His voice cracked on the last word. He forced the rest out: "Then the fire takes her. And I just stand there and watch."
He could feel his chest tightening — that familiar, heavy knot forming again.
"And when you wake up?" Dr. Corvan asked softly.
Kevin exhaled through his nose. "…It feels real. Like I can still smell the smoke. Like it's stuck to me. Like… like I was there. Still there."
She nodded, jotting something down, then set her pen aside. "Kevin… it's been five years. You know this isn't your fault. You couldn't have saved her. You were only a child."
Kevin finally looked up. His storm-grey eyes were flat, cold.
"You weren't there," he said quietly.
Dr. Corvan didn't flinch — she never did — but the silence that followed felt sharp.
After a long moment, she folded her hands in her lap. "I know you've been through something no one your age should have to. But you have to stop punishing yourself, Kevin. She wouldn't want that for you."
Kevin stared at her, then back at the floor. He wanted to believe her. But every night the dream reminded him: he could've done something. Anything.
Instead, he froze.
Instead… he watched her burn.
The clock on the wall ticked once. Twice.
Dr. Corvan closed her folder and offered him a faint smile. "That's enough for today. Same time next week?"

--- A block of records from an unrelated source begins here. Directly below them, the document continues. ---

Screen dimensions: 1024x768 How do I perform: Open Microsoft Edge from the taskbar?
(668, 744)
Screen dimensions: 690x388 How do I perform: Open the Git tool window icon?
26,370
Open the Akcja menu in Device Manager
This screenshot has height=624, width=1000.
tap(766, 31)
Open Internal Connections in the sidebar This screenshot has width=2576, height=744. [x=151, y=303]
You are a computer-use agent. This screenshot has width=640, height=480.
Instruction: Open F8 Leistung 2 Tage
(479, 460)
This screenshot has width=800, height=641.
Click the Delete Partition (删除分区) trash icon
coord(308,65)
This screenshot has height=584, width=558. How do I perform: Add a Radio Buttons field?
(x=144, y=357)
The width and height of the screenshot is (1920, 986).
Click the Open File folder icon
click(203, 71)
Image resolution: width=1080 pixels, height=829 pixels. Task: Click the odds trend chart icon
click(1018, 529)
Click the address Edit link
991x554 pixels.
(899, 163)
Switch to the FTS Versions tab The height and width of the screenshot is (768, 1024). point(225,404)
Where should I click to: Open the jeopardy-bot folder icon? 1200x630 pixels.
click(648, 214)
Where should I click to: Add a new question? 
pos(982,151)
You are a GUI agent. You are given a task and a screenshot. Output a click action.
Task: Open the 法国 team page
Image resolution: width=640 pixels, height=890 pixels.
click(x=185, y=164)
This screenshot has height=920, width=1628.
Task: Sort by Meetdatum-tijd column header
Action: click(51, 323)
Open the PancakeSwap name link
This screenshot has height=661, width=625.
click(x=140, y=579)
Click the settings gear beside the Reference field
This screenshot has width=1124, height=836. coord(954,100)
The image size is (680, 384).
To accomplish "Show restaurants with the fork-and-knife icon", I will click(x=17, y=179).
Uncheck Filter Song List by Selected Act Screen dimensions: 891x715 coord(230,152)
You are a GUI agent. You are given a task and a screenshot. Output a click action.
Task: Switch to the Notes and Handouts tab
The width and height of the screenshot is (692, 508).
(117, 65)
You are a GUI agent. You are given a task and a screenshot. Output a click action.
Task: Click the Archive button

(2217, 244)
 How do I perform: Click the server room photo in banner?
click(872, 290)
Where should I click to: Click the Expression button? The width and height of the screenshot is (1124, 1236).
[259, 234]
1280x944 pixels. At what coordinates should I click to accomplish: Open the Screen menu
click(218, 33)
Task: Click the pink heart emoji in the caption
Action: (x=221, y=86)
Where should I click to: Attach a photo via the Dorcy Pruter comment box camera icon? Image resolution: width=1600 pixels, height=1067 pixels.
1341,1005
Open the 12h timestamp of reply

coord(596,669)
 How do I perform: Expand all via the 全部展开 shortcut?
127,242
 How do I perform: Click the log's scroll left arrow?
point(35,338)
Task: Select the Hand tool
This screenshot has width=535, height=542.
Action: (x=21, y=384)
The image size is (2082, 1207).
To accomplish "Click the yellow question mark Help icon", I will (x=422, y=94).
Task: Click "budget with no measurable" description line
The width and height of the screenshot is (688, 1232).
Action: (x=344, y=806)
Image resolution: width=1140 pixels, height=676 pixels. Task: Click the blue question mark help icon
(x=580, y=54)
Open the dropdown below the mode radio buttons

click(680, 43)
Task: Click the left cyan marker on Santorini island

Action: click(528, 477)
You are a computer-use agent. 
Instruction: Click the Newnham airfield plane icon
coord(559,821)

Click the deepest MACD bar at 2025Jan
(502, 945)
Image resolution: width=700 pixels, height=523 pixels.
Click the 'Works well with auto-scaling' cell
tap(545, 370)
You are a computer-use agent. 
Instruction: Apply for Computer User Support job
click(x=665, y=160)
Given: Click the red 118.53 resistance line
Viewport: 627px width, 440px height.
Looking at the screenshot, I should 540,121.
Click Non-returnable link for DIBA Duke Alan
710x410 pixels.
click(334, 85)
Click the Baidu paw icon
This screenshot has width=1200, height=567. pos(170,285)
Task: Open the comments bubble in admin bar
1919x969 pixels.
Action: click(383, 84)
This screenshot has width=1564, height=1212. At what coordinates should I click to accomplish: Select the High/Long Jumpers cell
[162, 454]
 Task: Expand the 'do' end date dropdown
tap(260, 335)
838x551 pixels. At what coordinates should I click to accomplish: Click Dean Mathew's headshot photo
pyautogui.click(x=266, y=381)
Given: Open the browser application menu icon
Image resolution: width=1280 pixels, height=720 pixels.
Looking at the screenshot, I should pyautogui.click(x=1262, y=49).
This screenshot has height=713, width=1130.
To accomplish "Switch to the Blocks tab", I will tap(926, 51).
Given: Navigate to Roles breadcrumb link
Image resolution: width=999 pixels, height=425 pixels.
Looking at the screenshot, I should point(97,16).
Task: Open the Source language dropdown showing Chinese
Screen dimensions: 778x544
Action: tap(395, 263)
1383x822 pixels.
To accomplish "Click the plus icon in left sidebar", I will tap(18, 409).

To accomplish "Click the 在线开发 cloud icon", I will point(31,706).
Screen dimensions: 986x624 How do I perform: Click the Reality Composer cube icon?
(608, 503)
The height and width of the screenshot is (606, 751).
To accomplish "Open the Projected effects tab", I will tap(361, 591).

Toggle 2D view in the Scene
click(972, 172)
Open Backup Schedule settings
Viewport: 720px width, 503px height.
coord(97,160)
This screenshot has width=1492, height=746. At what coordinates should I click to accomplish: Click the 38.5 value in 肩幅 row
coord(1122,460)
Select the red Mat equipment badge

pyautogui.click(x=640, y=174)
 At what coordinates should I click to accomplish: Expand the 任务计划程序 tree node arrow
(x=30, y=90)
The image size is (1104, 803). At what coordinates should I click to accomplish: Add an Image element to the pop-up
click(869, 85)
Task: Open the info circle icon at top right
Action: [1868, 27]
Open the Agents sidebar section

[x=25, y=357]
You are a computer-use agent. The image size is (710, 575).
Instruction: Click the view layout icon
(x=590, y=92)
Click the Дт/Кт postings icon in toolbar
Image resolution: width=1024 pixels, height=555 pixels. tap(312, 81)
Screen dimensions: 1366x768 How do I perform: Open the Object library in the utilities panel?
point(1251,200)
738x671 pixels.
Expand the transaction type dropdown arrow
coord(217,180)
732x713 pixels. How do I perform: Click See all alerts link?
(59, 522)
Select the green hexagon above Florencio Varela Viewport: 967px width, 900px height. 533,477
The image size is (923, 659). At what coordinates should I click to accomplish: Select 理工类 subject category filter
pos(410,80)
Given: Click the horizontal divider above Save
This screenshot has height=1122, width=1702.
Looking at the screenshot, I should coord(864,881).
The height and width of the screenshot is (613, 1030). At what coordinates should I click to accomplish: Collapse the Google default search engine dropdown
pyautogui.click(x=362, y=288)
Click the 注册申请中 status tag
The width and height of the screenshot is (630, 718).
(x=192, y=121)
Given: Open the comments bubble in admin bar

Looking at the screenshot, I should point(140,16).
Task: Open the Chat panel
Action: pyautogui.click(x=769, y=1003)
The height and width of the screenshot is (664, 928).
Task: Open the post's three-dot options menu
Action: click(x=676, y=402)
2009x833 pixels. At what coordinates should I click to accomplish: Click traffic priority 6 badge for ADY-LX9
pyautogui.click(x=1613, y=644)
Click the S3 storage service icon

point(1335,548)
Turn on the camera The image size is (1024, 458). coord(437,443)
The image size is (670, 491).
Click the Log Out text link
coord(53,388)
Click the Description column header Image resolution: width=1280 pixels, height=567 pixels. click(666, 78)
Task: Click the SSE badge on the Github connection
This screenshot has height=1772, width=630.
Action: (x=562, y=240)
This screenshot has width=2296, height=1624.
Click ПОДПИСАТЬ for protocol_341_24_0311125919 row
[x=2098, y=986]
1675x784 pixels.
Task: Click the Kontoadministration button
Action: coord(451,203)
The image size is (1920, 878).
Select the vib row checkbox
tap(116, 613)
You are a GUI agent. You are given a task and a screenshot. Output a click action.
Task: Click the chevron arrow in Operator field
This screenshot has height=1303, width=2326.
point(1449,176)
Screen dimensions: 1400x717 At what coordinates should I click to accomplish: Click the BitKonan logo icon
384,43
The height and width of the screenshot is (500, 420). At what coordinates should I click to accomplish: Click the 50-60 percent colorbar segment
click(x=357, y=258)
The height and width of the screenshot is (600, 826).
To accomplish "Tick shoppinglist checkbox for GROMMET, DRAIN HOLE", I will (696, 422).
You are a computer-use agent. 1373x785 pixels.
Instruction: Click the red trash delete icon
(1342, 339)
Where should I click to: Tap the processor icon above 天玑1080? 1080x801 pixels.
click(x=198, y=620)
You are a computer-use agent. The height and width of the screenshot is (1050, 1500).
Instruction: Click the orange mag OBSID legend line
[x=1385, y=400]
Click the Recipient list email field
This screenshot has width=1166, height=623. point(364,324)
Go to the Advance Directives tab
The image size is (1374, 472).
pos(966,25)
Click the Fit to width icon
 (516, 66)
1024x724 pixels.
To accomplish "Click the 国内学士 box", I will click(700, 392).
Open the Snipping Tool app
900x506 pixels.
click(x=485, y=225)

Kevin stood, pulling his hood further over his head. He didn't answer — just nodded and slipped out the door.
Outside, the air was cool and dry. Summer was ending, and the faint smell of smoke from a distant campfire drifted through the evening breeze.
Kevin stopped walking, staring off at the horizon where the sky blazed orange over the hills.
For a moment, his fingers twitched — as if remembering heat.
As if the fire was still there, waiting for him to step back in.